Mettre ces nouveaux cadeaux fiscaux au patronat sur le dos des gilets jaunes relève de la duplicité !

Fin septembre 2019, nouvelle estimation et confirmation de l’explication officielle : « les mesures prises en faveur des gilets jaunes ont dégradé les comptes de la sécu » à hauteur de 5,4 mds en 2019 (au lieu de 0,7 mds d’excédent prévus il y a un an !) Donc déficit prévu en 2020 de 5,1 mds. Le retour à l’équilibre prévu en 2020 est reporté en 2023.

La décision de baisser le taux de la CSG prélevée sur les retraites dont le revenu fiscal est inférieur à 2 000 euros coûterait à la sécu 1,6 mds pour la seule branche « retraite »

Une stratégie  limpide
Comme pour les migrants qui, disent-ils, viennent grever nos finances publiques, les GJ sont les coupables désignés qu’il faut opposer à ceux qui ne manifestent pas, qui ne revendiquent pas, qui se contentent des explications que leur donne le pouvoir à travers ses caisses de résonance que sont les médias, aux mains des milliardaires soignés aux petits oignons par leurs amis du gouvernement.

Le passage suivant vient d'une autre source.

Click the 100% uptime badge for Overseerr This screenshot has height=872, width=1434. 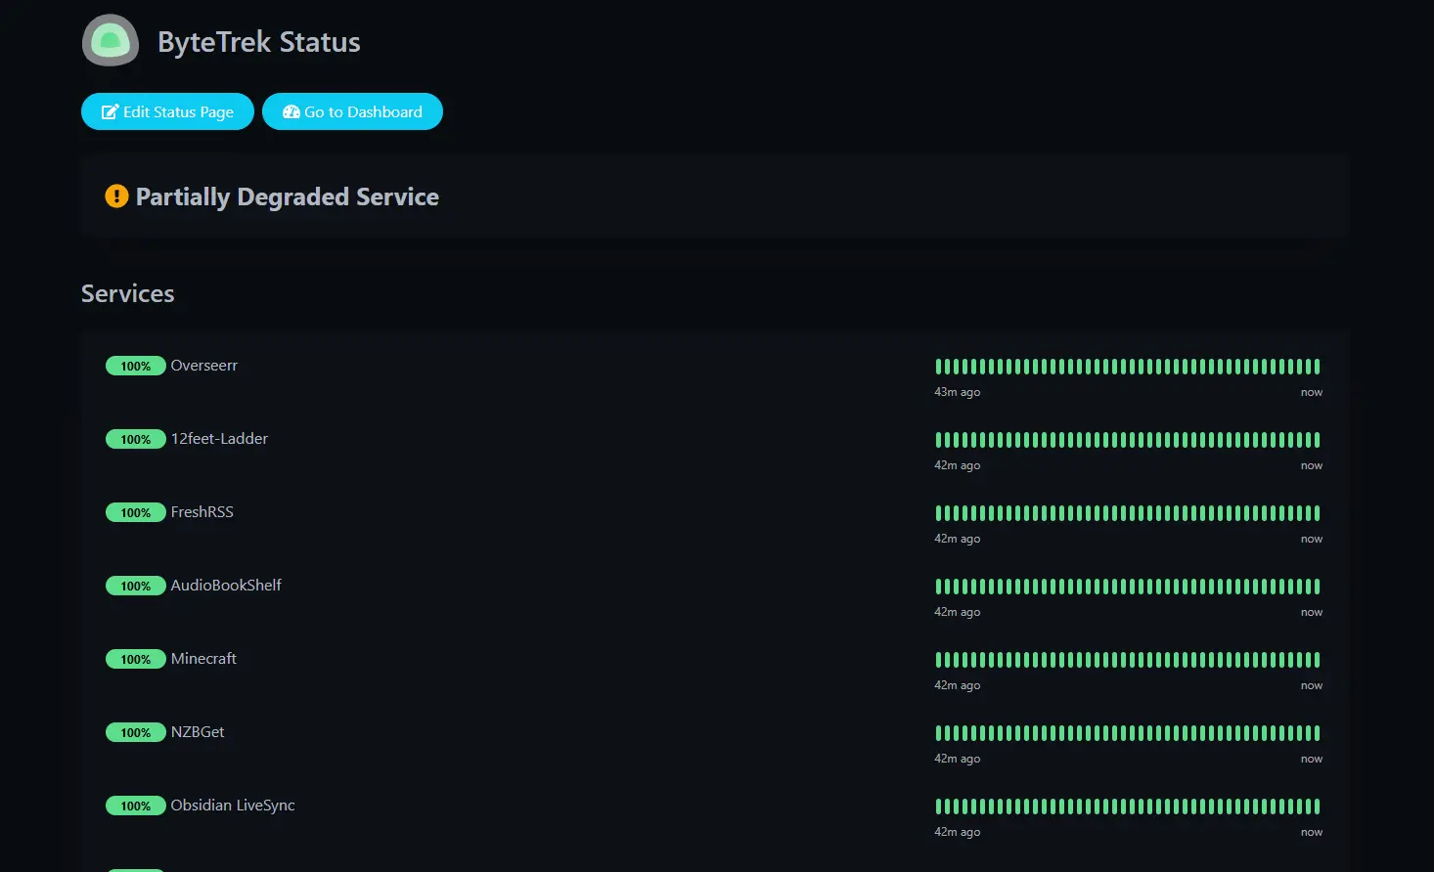click(135, 367)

Ils sont si sensibles à leurs requêtes et au maintien de l’ordre dans la rue comme dans leurs entreprises. C’est qu’il y a, d’un côté, ceux qui décident et qui encaissent et, de l’autre, ceux qui exécutent et qu’on vire de plus en plus facilement : rupture conventionnelle, un petit pécule et au-revoir, plus d’indemnités-chômage ! On n’arrête pas le progrès social, il y en a tellement qui attendent.

Ces grands patrons ont, eux, de quoi se payer des lobbyistes professionnels permanents, pour faire le siège des ministères et les aider à faire les bons choix, tellement ils sont persuasifs. Et on s’étonne  de la suspicion qui règne et fleure bon le conflit d’intérêts. Dassault, père et fils étaient à la fois députés et PDG d’une multinationale florissante produisant des avions de guerre dont le principal client est l’État. Ils étaient aussi patrons du Figaro : pas besoin de lobbyiste ! Ainsi va la « démocratie ».

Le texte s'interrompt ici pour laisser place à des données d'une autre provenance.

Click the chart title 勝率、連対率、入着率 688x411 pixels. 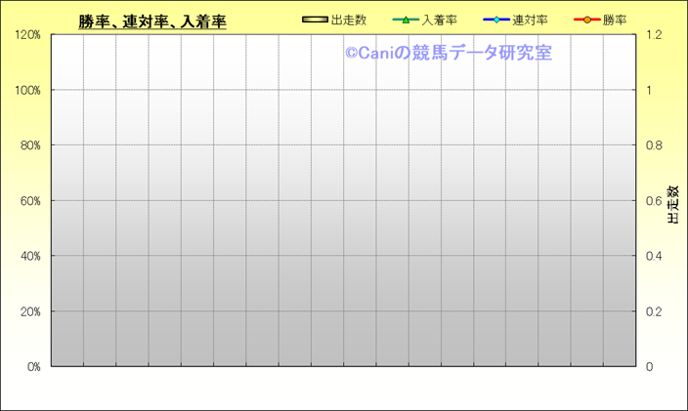click(x=152, y=21)
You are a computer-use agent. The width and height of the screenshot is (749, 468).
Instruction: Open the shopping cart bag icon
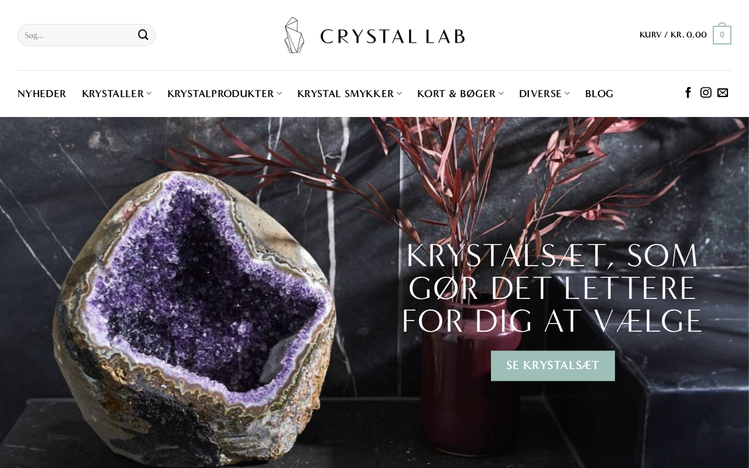coord(722,34)
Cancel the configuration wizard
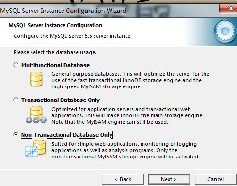The width and height of the screenshot is (237, 186). [216, 179]
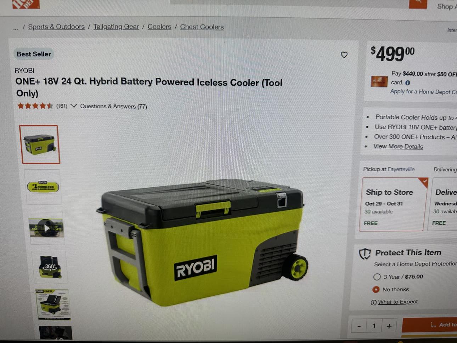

Ce sont ces gens-là, gavés de pognon pour plusieurs générations qui décident du niveau de nos retraites, eux qui n’en ont pas besoin et qui n’hésitent pas à nous faire travailler et cotiser plus longtemps pour gagner moins. Ils ne pensent jamais à augmenter les cotisations patronales, c’est tout de même curieux ? Les entreprises du CAC 40 ont distribué 46 milliards à leurs actionnaires, rien qu’au 2è trimestre 2019 et on cherche ailleurs quelques milliards pour équilibrer les comptes de la sécu !

De qui se moque-t-on ? Certaines entreprises, petites et moyennes, ont certes trop de charges, pas les multinationales, Macron les transfère sur les plus modestes et cela fait encore plus de pauvreté, plus de précarité, plus d’injustice sociale et fiscale. Chacun en fait l’expérience.

Les Gilets jaunes qui sont entrés dans notre histoire sociale ont toujours les mêmes raisons et la même volonté d’agir. Les colères sociales se multiplient. Le pouvoir accélère la démolition de notre modèle social et de nos services publics.

Loin de se résigner, les GJ réfléchissent aux formes, à l’efficacité de leur lutte, à la nécessité de conjuguer leur force mobilisatrice pacifique avec celles du mouvement syndical et associatif notamment qui ont les mêmes objectifs de progrès et de justice sociale comme de la prise en compte de l’urgence écologique.

Pour passer des actions corporatistes largement justifiées mais trop isolées à un rassemblement qui stoppe les velléités de destruction massive du macronisme et dessine les contours d’une société émancipée de la domination de la finance mondialisée.